Mercifully, in the latter instance, the game incorporates an autosave system so that if you mess up you can try the sequence again rather than having to start the whole game over. Neither of the chase sequences are especially difficult, though the fact that you have to solve puzzles while fending off the unwanted attentions of your pursuer does make things a little more challenging!
One of the nice things about The Caregiver is that it rarely gives you explicit instructions on what to do next. Some players will doubtless baulk at this, as this means it can sometimes initially be unclear as to what your next course of action should be.
But at the other end of the spectrum, it’s nice to feel like the game trusts you to figure things out for yourself; there’s no part of the game that feels unnecessarily obtuse, and usually determining what you should be doing is a simple matter of exploring until you find one of the glowing green dots that indicates an interactive item. If you can’t interact with the thing directly, you need to use an inventory item. If you don’t have an appropriate inventory item, explore some more!
As is par for the course for Chilla’s Art’s more recent releases, The Caregiver adopts a distinctly PS2-style horror game aesthetic. This time around, the “VHS effect” that the team typically uses is toned down a little, and is more akin to actually playing a standard-definition PS2 game on an old CRT through an RF cable rather than the fuzzy, noise-filled video of some other Chilla’s Art titles.
It works well; while the game is, as you might expect for a horror game, rather dark, there are no situations in which things are hidden in such a way that you can’t see them — plus the aforementioned glowing dots make finding important things fairly straightforward.
As for the story in its entirety, to explain too much would be to spoil some of the surprises, as previously noted. For now, suffice it to say that The Caregiver takes in some interesting elements of traditional Japanese folklore and religion as well as the more conventional “creeping around in a dark house with creaky floors” horror that many of Chilla’s Art’s other games go for.
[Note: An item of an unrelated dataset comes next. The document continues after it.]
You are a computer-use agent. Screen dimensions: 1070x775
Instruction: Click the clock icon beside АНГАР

In many respects, this game feels like one of the most explicitly “J-horror” of all Chilla’s Art’s creations, and it’s a vibe that works well; it definitely makes me feel that the team could pull off a more substantial horror story based on Japanese myths, legends, religious beliefs and folklore, such as those seen in the Project Zero/Fatal Frame series.
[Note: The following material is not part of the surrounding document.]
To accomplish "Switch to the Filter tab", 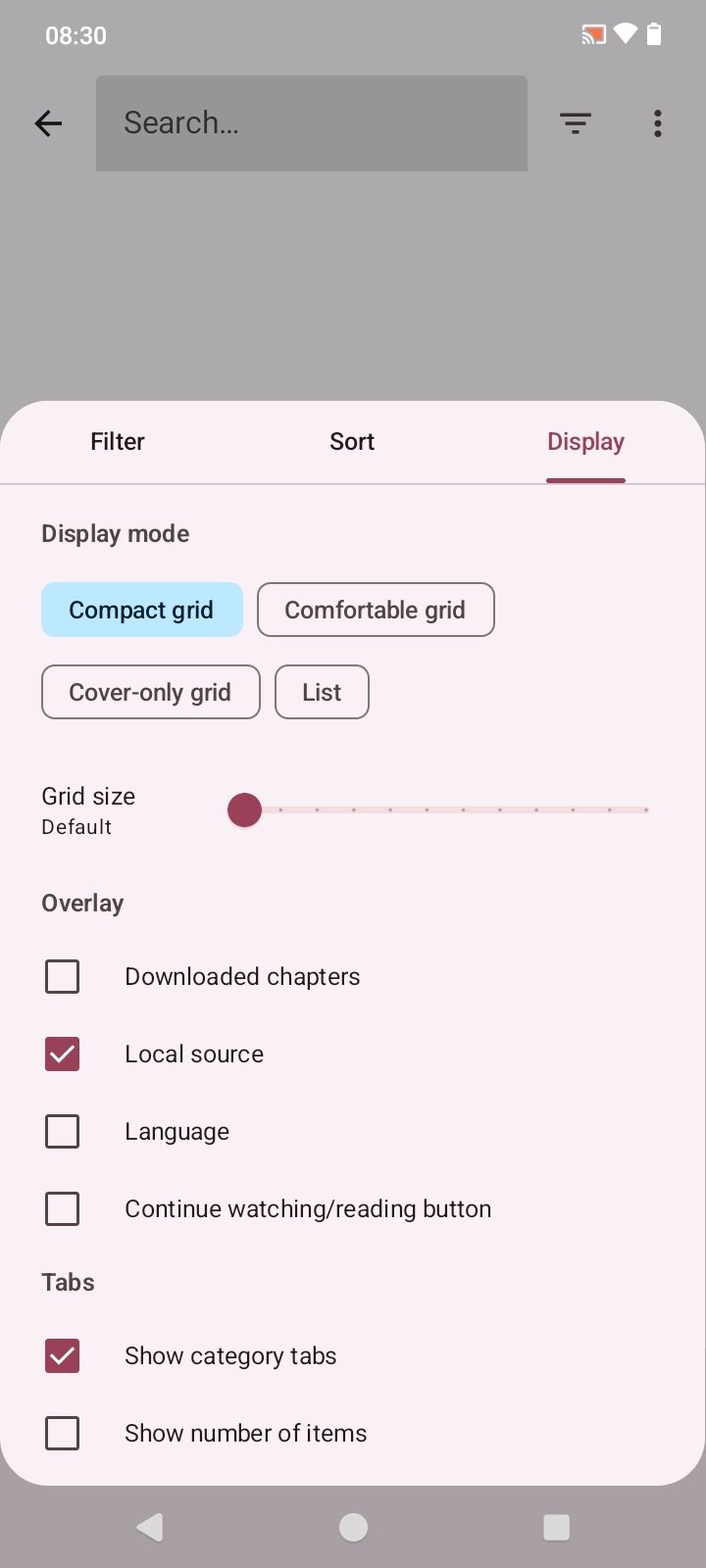I will point(118,442).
In fact, I’d probably go so far as to say that The Caregiver is one of Chilla’s Art’s better creations in general. It’s structured well, its narrative has a good pace to it, its gameplay is satisfying, and there’s a feeling of having achieved some sort of satisfying payoff at the end — plus scope for a direct follow-up.
Some of Chilla’s Art’s games can be a bit of a hard sell to those who prefer a little more direct involvement and player agency from their games — The Caregiver strikes a good balance between the team’s more narrative-centric titles and their games that are a bit more inspired by survival horror specifically. If you’re new to the work of Chilla’s Art, this is probably a good one to start with — and as always, its brief length and low price means that you’re not risking much by giving it a shot!